Migración ilegal y resto nuclear

ABC, VALENTÍ PUIG, 26-01-2010

URNA o «share», sociedad o audiencia, opinión o mimetismo: contraposiciones tan resbaladizas confunden la democracia representativa con el régimen de opinión pública. A estas alturas, los encuestadores redefinen los hemiciclos. Los símbolos y gestos de lo que antes fuera confrontación de ideas articuladas se reducen a un porcentaje tabulado. Muy al contrario, cuanto más compleja es una sociedad, mejores debieran ser sus sistemas estabilizadores, sobre todo para que la opinión pública no caiga en bandazos improductivos y evite estampidas o estados de pánico. Lo que para una canoa de río basta que consista en una pértiga y dos flotadores, para un buque trasatlántico es toda una asignatura de ingeniería naval. Las democracias disponían de pesos y contrapesos.
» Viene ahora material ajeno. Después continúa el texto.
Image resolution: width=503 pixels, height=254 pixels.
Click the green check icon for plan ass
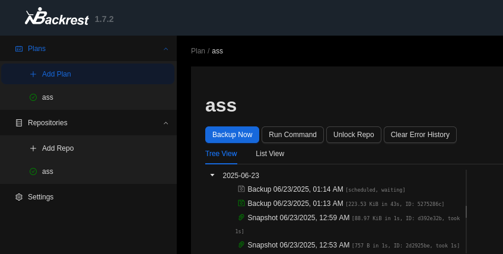pyautogui.click(x=33, y=97)
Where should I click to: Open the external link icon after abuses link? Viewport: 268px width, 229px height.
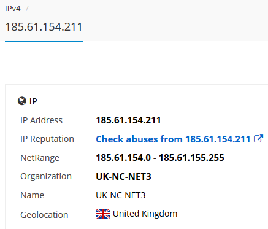click(258, 139)
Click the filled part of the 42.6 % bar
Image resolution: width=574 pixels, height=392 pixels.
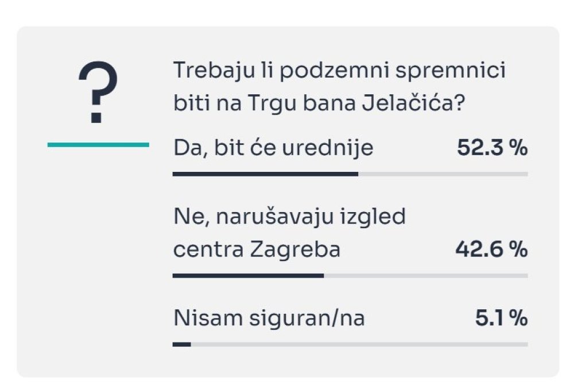[x=248, y=276]
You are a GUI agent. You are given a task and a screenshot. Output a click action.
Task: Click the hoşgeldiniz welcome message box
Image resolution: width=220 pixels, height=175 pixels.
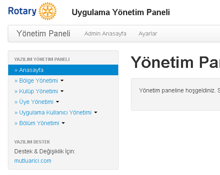click(x=176, y=94)
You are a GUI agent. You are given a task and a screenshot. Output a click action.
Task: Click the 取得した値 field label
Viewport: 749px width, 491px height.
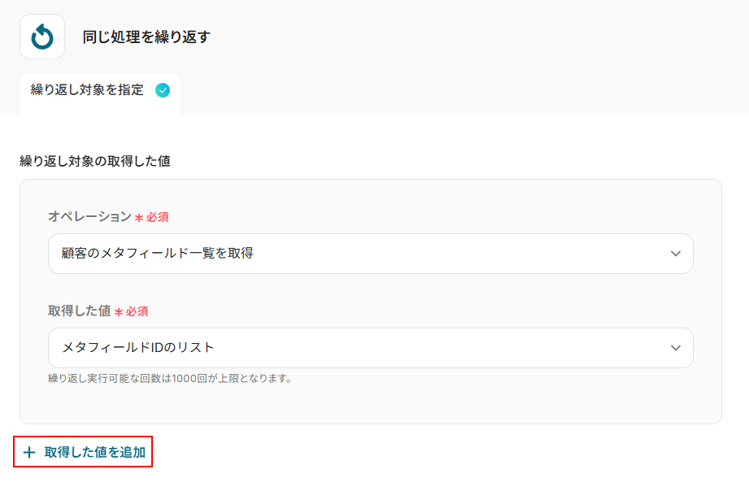click(x=79, y=311)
En el sistema de opinión pública española, el asunto de los cementerios nucleares o el empadronamiento de inmigrantes ilegales está demostrando hasta qué punto los sistemas de estabilización no actúan con eficiencia. Dicho de otro modo: puesto que los mensajes racionales no llegan a su destinatario más amplio y la opinión reacciona de forma visceral o anecdótica podemos inferir que es una opinión pública escasamente sedimentada, precariamente argumentada.
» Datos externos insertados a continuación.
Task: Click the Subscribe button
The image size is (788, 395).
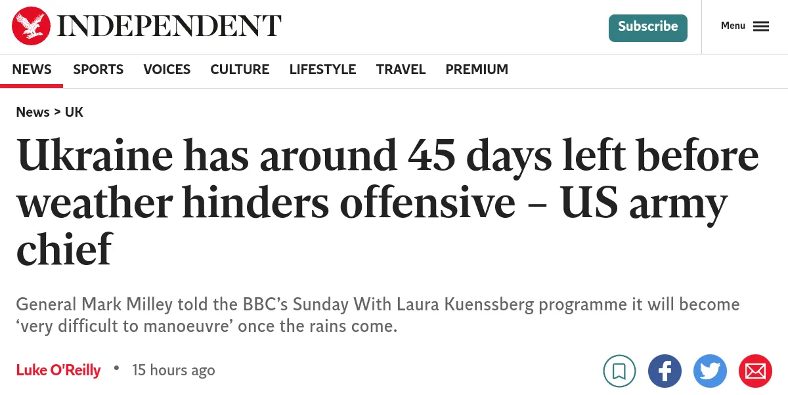Action: coord(647,27)
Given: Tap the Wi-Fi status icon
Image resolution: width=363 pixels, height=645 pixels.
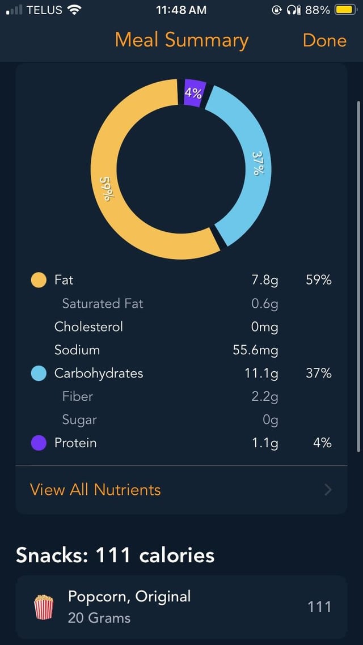Looking at the screenshot, I should click(74, 10).
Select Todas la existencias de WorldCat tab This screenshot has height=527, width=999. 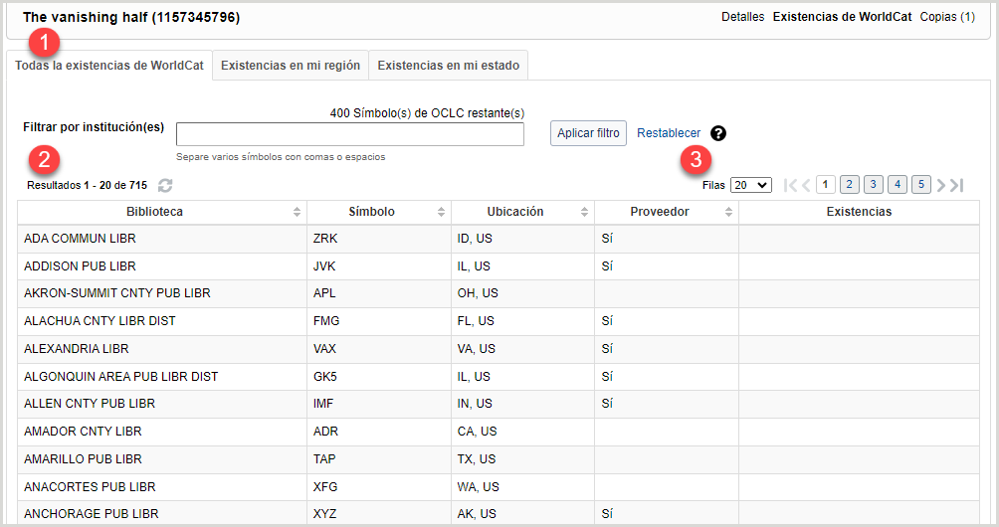pyautogui.click(x=109, y=66)
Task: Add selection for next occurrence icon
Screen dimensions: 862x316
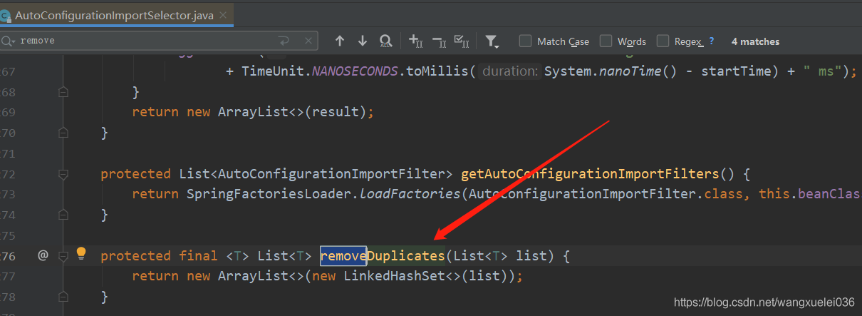Action: point(416,41)
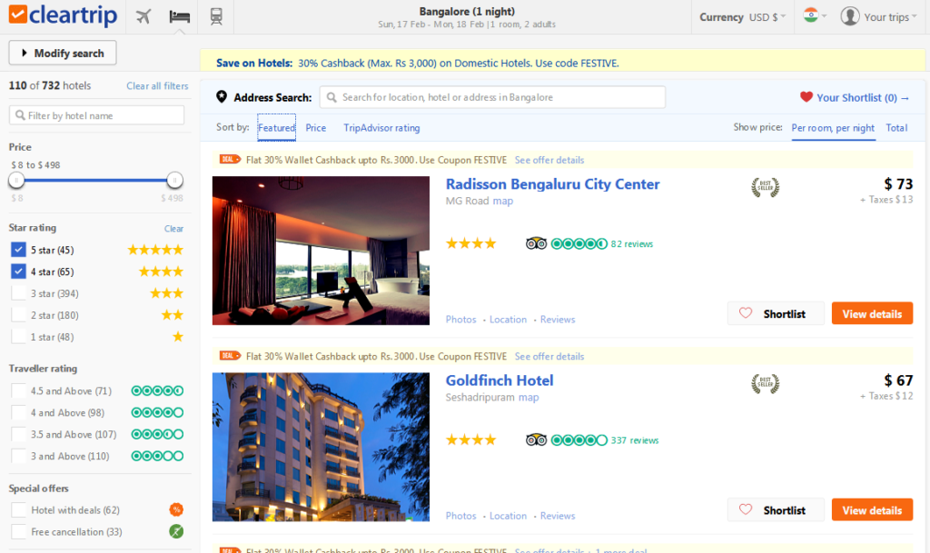The image size is (930, 553).
Task: Open the trains icon in header
Action: pos(216,16)
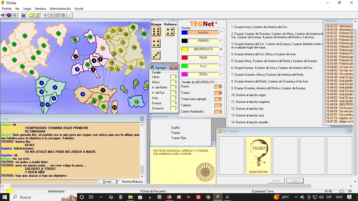The width and height of the screenshot is (358, 201).
Task: Select the radio button for legolas
Action: point(221,33)
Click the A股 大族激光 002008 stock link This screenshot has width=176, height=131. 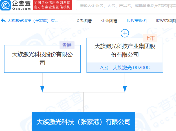coord(125,67)
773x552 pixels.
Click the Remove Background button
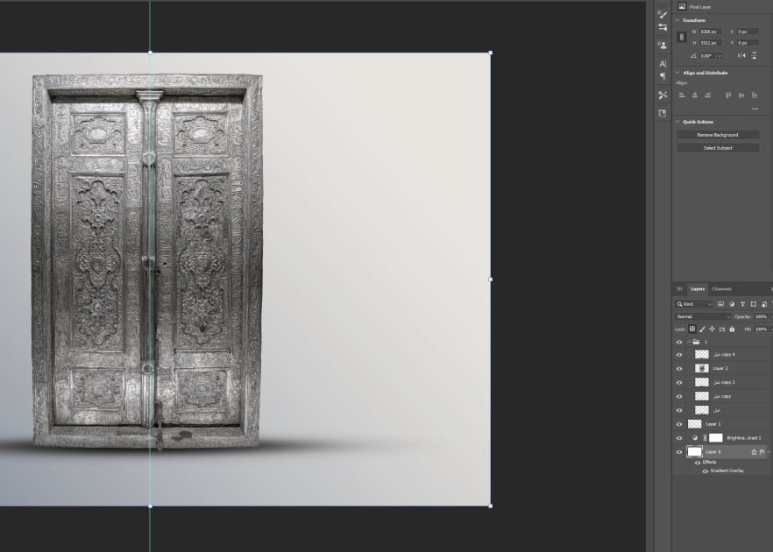[717, 135]
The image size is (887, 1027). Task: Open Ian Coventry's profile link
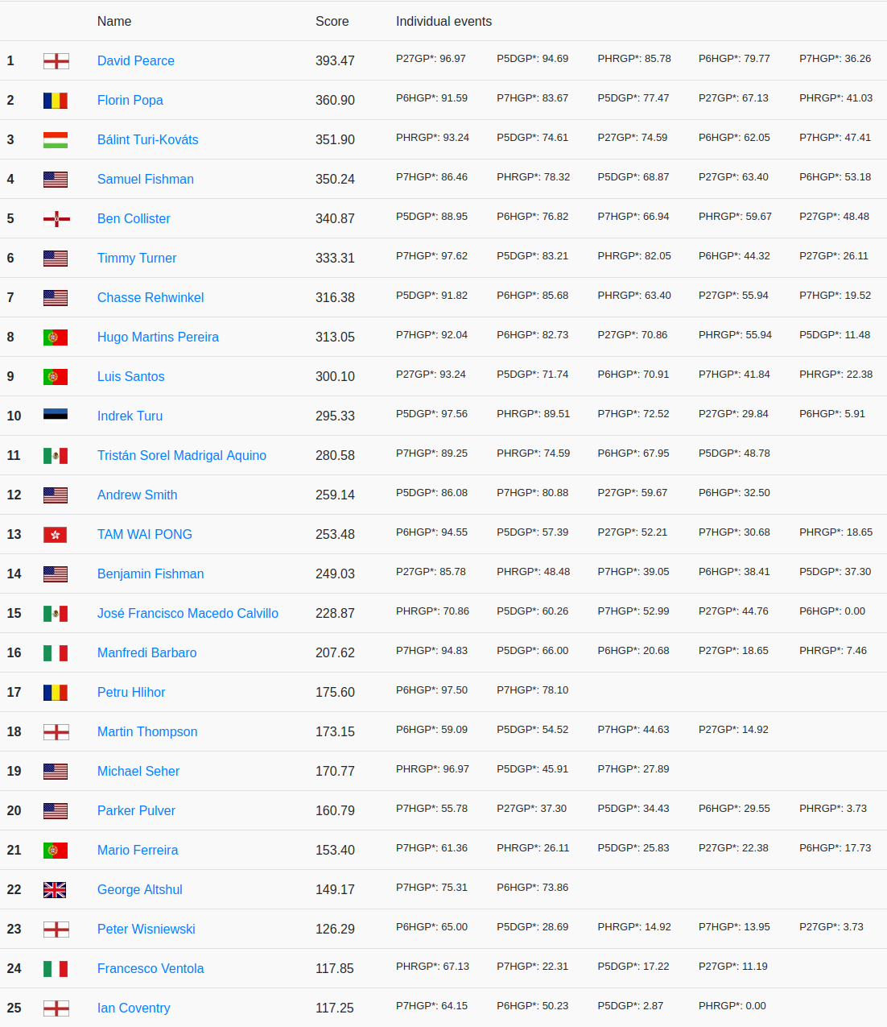134,1008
Claro que en materia de opinión pública hay tesis de todo signo. La menos vigente, al parecer, es la que consiste en vincularla a la racionalidad de las personas, a la conversación en la plaza pública. Hoy los mensajes se formulan para que calen en la opinión de masas o, más directamente, no se emiten mensajes: sólo balbuceos, en previsión de lo que el partido opuesto dirá, de acuerdo con lo políticamente correcto, según el menú.
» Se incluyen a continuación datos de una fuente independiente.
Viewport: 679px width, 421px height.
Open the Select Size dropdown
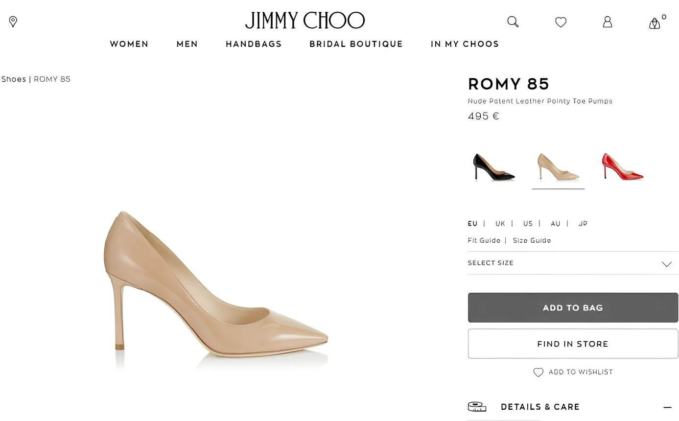[572, 263]
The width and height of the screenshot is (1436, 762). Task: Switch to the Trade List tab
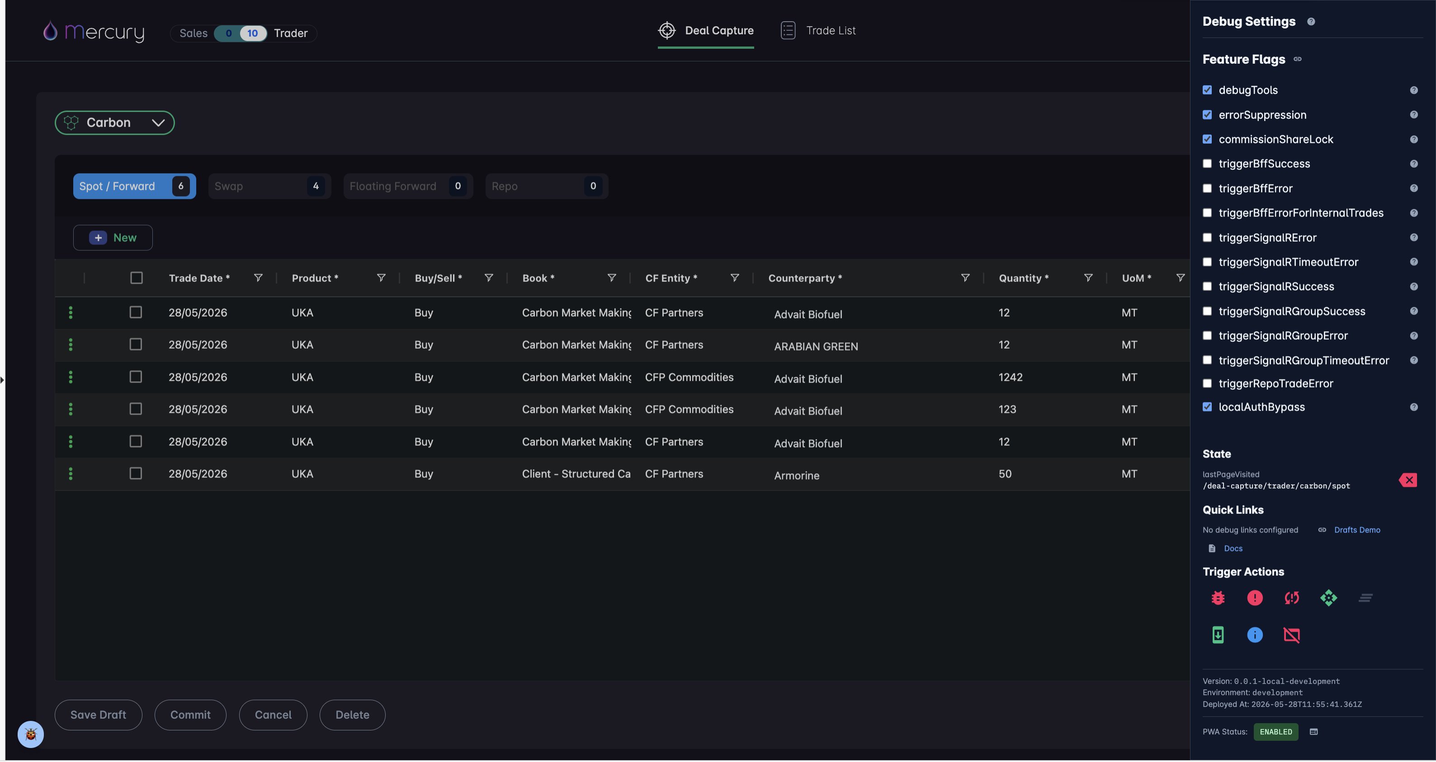(818, 31)
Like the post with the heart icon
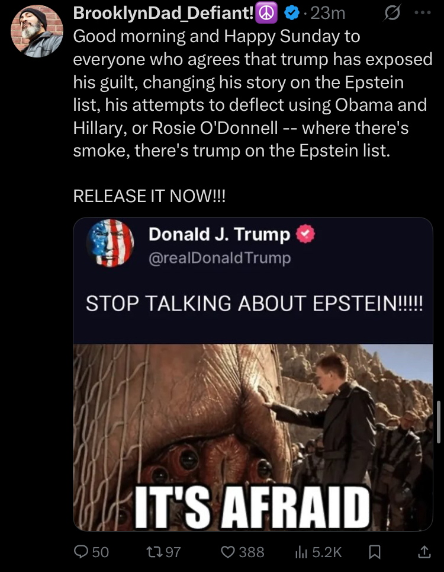 tap(228, 552)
Otro efecto deformante es el secuestro de la argumentación racional y razonable por la dialéctica a corto plazo de los partidos. Ha ocurrido con la inmigración ilegal en Vic y el cementerio nuclear en Yebra. Esos debates particularizados y en mucha medida desfigurados luego se trasladan: de Yebra a Ascó; de Vic a Torrejón, y sucesivamente. Adquieren una dimensión mayor, pero no más, sino menos claridad, confirmando la suposición de que los árboles no dejan ver el bosque. Eso es: ¿cuál es la menos mala de las estrategias energéticas para un país tan dependiente del suministro exterior? ¿En qué modo el inmigrante ilegal puede ser partícipe de alguna legalidad?

Tiene fundamento preguntarse por la racionalidad escasa de esas estampidas político – mediáticas, aunque lo más práctico sería entender que son las propias sociedades las que prefieren que sea así. De lo contrario, ¿cómo se explica que teniendo un tan gran margen temporal previo se haya preferido no debatir la inmigración o los pros y contras de la energía nuclear? Y no es que haya una mano oculta que impida la racionalidad. Sencillamente, preferimos evitarla mirando para otro lado. Es el «modus operandi» colectivo que hemos escogido. Y les permite a los partidos políticos no ser rigurosos ni hacer propuestas coherentes. Actúan y proponen al rebufo de los flujos de opinión. Se pegan a los comportamientos de la sociedad que consideren mayoritarios. Legislan según lo reclama la opinión de ayer, sin pensar en pasado mañana.

Por definición, la democracia demoscópica es inestable porque se somete a posicionamientos instantáneos y fragmentarios. En Yebra no y en Ascó tal vez; hoy no y mañana sí. Pero, a pesar de tanto caudal verbal y ambivalente, las cosas siguen siendo así: España necesita una estrategia energética y también convendría saber con qué legalidad hay que tratar a los inmigrantes ilegales.